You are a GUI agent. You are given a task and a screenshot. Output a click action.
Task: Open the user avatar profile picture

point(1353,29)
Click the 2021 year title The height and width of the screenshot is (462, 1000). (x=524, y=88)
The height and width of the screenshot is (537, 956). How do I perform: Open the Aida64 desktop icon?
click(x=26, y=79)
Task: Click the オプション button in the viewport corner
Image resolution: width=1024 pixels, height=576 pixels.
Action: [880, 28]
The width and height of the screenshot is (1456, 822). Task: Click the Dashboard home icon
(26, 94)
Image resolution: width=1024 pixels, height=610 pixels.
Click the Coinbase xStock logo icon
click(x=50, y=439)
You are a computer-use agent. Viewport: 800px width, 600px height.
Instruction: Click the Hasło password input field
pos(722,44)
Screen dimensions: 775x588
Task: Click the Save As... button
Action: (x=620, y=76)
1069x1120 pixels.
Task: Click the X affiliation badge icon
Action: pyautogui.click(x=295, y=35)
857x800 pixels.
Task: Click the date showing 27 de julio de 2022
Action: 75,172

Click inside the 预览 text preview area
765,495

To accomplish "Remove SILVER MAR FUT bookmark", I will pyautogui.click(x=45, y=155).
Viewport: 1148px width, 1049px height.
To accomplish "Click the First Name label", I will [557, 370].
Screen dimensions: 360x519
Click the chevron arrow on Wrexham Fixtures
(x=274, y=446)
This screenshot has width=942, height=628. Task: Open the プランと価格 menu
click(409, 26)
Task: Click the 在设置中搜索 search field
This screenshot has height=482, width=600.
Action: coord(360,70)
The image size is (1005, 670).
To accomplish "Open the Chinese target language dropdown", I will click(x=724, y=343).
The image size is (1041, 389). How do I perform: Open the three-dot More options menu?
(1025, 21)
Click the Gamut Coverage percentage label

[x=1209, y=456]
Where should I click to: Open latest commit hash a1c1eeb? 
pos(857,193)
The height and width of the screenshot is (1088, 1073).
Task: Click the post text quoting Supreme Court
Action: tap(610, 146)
──────────────────────────────
• What is needed: Print the records once more, exactly as written.

• Reply to the task:
You are a GUI agent. You are given a task and a screenshot. Output a click action.
Task: Open the user avatar profile picture

point(1353,29)
Click the 2021 year title The height and width of the screenshot is (462, 1000). (x=524, y=88)
The height and width of the screenshot is (537, 956). How do I perform: Open the Aida64 desktop icon?
click(x=26, y=79)
Task: Click the オプション button in the viewport corner
Image resolution: width=1024 pixels, height=576 pixels.
Action: [880, 28]
The width and height of the screenshot is (1456, 822). Task: Click the Dashboard home icon
(26, 94)
Image resolution: width=1024 pixels, height=610 pixels.
Click the Coinbase xStock logo icon
click(x=50, y=439)
You are a computer-use agent. Viewport: 800px width, 600px height.
Instruction: Click the Hasło password input field
pos(722,44)
Screen dimensions: 775x588
Task: Click the Save As... button
Action: (x=620, y=76)
1069x1120 pixels.
Task: Click the X affiliation badge icon
Action: pyautogui.click(x=295, y=35)
857x800 pixels.
Task: Click the date showing 27 de julio de 2022
Action: 75,172

Click inside the 预览 text preview area
765,495

To accomplish "Remove SILVER MAR FUT bookmark", I will pyautogui.click(x=45, y=155).
Viewport: 1148px width, 1049px height.
To accomplish "Click the First Name label", I will [557, 370].
Screen dimensions: 360x519
Click the chevron arrow on Wrexham Fixtures
(x=274, y=446)
This screenshot has width=942, height=628. Task: Open the プランと価格 menu
click(409, 26)
Task: Click the 在设置中搜索 search field
This screenshot has height=482, width=600.
Action: coord(360,70)
The image size is (1005, 670).
To accomplish "Open the Chinese target language dropdown", I will click(x=724, y=343).
The image size is (1041, 389). How do I perform: Open the three-dot More options menu?
(1025, 21)
Click the Gamut Coverage percentage label

[x=1209, y=456]
Where should I click to: Open latest commit hash a1c1eeb? 
pos(857,193)
The height and width of the screenshot is (1088, 1073).
Task: Click the post text quoting Supreme Court
Action: tap(610, 146)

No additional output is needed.